Crosslocks/screws can be utilized as “goalposts” to decrease motion of the nail within a large metadiaphyseal canal

Morbid obesity is a known risk factor for infection and complications [32, 33]. Less invasive surgical techniques are often attractive in this challenging patient population. The average patient in this study was considered “obese” as the mean BMI was 30.3 (s.d. 9.4). Nine of the 30 patients had a BMI > 35.0, consistent with “severe obesity.” Despite more obese patients in the RIMN group, we did not observe a higher rate of complications. RIMN may be appealing for this fracture in the setting of obesity.
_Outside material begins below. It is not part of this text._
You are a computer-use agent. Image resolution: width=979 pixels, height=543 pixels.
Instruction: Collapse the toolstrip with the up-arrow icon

This investigation has numerous limitations. The retrospective study design may invite selection bias. Although this is the largest case series to date, the sample size is small. Additionally, the average follow-up in the RIMN group was just over one year (367 days) with a minimum of 90-day follow-up. Longer follow-up may elucidate differences between the groups. Finally, we acknowledge that the measurement of sagittal deformity after a TKA is controversial and there may be more optimal means of measuring sagittal malalignment compared with the currently employed method of sagittal deviation.
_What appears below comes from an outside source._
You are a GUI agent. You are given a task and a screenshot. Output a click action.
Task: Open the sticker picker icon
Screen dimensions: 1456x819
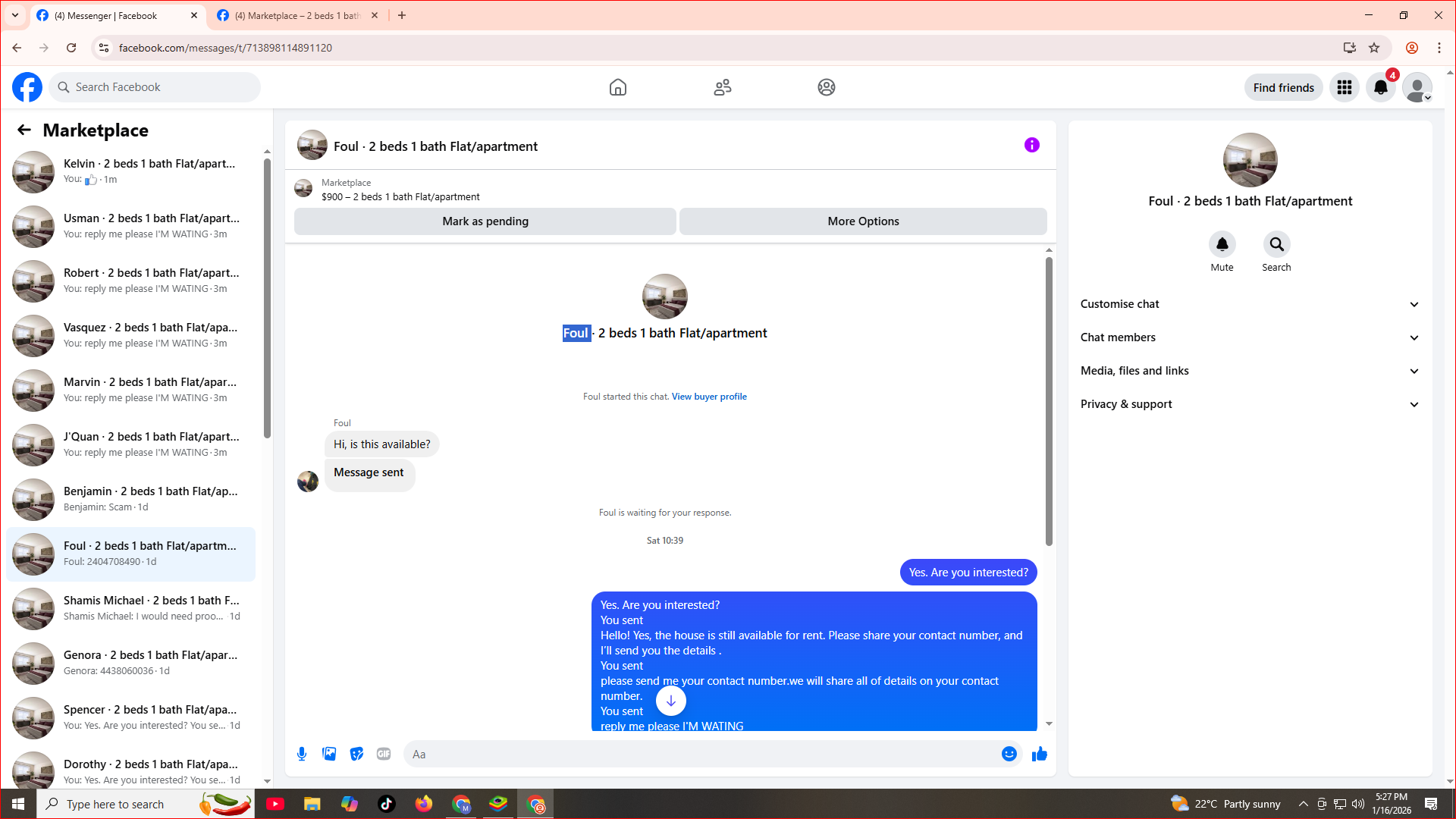[356, 754]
To our knowledge, this is the first clinical study to compare RIMN versus plating in the setting of interprosthetic and periprosthetic femur fractures below a femoral stem. Previous studies in this arena have either been sawbone or cadaveric analyses with unknown clinical relevance. Based on our data, RIMN is a potentially viable option in the treatment of periprosthetic and interprosthetic femur fractures below a femoral component worthy of further study. Our results in a small cohort of patients show no differences in inpatient complications, reoperation rates, mortality, final radiographic healing, alignment, and PROs between the RIMN and plate groups. RIMN offers potential advantages of shorter surgery time and less EBL and may be an attractive option in the obese patient.